The "Gastrodia agnicellus" -- labeled the "ugliest orchid in the world" -- is one of this year's newly described plants and fungi, researchers from the Royal Botanic Gardens, Kew (RBG Kew) have announced.
The orchid, located in Madagascar, has no leaves, grows from a woolly tuberous stem, and spends most of its life underground, emerging only to flower or produce fruit.
Beauty is in the eye of the beholder, Johan Hermans, a researcher on orchids behind the find, told CNN on Thursday.
Still, he said: "It's not very attractive, I must say -- it's fleshy looking, red inside and brown on the outside."
"We first saw it in seed pod.
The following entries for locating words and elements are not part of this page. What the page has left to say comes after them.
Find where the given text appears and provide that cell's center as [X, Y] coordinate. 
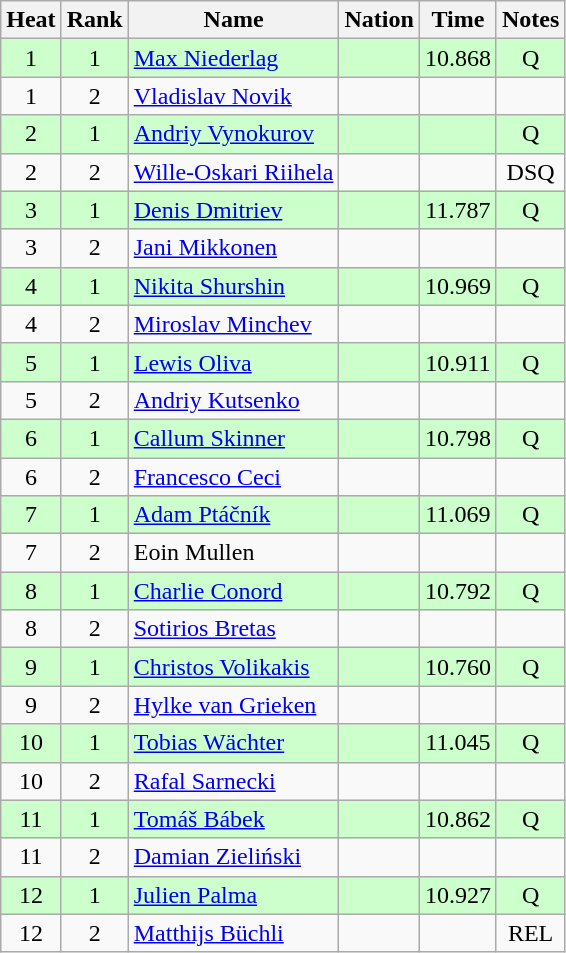
10.792 [458, 591]
Julien Palma [234, 895]
Sotirios Bretas [234, 629]
DSQ [530, 172]
Matthijs Büchli [234, 933]
Francesco Ceci [234, 477]
Denis Dmitriev [234, 210]
10.911 [458, 362]
Damian Zieliński [234, 857]
Name [234, 20]
Notes [530, 20]
Rafal Sarnecki [234, 781]
Charlie Conord [234, 591]
Rank [94, 20]
10.862 [458, 819]
Andriy Kutsenko [234, 400]
Max Niederlag [234, 58]
Jani Mikkonen [234, 248]
10.969 [458, 286]
Wille-Oskari Riihela [234, 172]
10.868 [458, 58]
Tobias Wächter [234, 743]
Callum Skinner [234, 438]
Christos Volikakis [234, 667]
Tomáš Bábek [234, 819]
11.045 [458, 743]
Adam Ptáčník [234, 515]
Heat [31, 20]
Nation [379, 20]
Eoin Mullen [234, 553]
11.069 [458, 515]
11.787 [458, 210]
Miroslav Minchev [234, 324]
REL [530, 933]
Time [458, 20]
10.798 [458, 438]
Lewis Oliva [234, 362]
Andriy Vynokurov [234, 134]
Hylke van Grieken [234, 705]
10.927 [458, 895]
Nikita Shurshin [234, 286]
Vladislav Novik [234, 96]
10.760 [458, 667]
Output the [x, y] coordinate of the center of the cell containing the given text.  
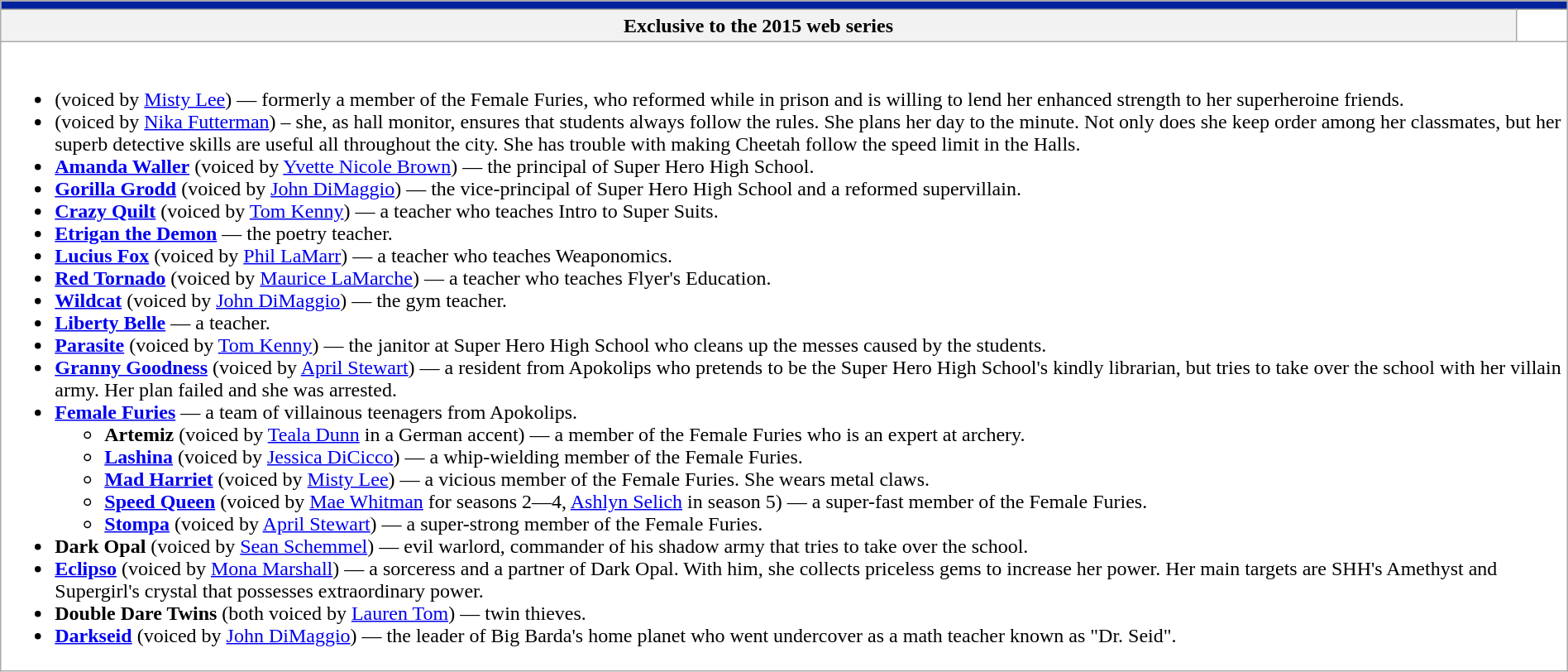
Exclusive to the 2015 web series [759, 26]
A couple of years later we went back and searched that same area, trying to find a brown flower on brown leaf litter, and eventually we did find it," Hermans, an honorary research associate with RBG Kew, explained.
"It was sort of hidden at the base of the tree, and you had to remove the leaves to find where the plant was," he added.
Researchers thought that the strange looking plant might smell like rotten flesh, as is common in some orchids pollinated by flies, but instead, the orchid surprised them with a "pleasant, citrusy, rose scent," Hermans said.
"This orchid's got an amazing life cycle -- it's got an on-the-ground woolly tuber, no leaves, and the flower slightly pops up underneath the leaf litter.
"It opens only a little bit, it gets fertilized and the seed sort of fruits and actually lifts itself on quite a long stork about 20 centimeters (7.9 inches) tall, then it opens and distributes the seed."
Some 156 plants and fungi around the world were found and officially named by RBG Kew and partners in 2020, including a scaly leafed shrub from southern Namibia, a relative of the blueberry found in New Guinea, and a new variety of hibiscus in Australia.
But several of these plants are already under threat of extinction due to threats to their habitats, RBG Kew warned on Thursday.
Some 40% of the world's species of plants are threatened with extinction, RBG Kew said earlier this year, with the annihilation driven by soaring deforestation rates, global emissions and climate change, threats posed by new pathogens and non-native species and illegal trade in plants.
A sixth mass extinction -- caused by humans -- is underway, and experts say it's happening faster than previously expected.
One million of the planet's eight million species are threatened with extinction by humans, a UN committee warned last year, adding that "transformative change" was needed to save the planet.